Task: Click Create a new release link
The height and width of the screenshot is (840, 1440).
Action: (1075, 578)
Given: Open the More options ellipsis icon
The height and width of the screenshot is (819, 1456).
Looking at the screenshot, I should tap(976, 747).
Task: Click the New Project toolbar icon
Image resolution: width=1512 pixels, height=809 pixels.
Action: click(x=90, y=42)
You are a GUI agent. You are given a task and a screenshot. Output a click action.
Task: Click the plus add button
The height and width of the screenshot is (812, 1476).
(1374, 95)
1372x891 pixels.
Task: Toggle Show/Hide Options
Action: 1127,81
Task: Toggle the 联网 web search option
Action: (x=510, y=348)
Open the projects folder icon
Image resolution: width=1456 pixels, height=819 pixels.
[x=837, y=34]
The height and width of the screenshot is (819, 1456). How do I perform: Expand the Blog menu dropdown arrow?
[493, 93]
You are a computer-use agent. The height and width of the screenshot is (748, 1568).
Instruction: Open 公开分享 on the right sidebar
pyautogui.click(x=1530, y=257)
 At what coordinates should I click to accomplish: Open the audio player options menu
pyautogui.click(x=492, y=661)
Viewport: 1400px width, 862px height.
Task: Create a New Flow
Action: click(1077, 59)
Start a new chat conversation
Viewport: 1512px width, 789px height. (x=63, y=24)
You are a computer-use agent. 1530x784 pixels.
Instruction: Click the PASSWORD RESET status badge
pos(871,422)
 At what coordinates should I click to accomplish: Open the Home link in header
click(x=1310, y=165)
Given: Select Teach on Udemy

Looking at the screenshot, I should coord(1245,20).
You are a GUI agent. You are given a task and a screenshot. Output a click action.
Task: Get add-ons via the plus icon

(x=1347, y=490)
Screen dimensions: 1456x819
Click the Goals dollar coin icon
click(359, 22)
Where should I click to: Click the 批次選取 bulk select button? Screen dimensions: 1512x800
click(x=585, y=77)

**What is required:** Give back exactly the lines above, from the line containing "Given: Select Teach on Udemy" through the line containing "Screen dimensions: 1456x819", with both end lines and nothing more.

**Result of this task:**
Given: Select Teach on Udemy

Looking at the screenshot, I should coord(1245,20).
You are a GUI agent. You are given a task and a screenshot. Output a click action.
Task: Get add-ons via the plus icon

(x=1347, y=490)
Screen dimensions: 1456x819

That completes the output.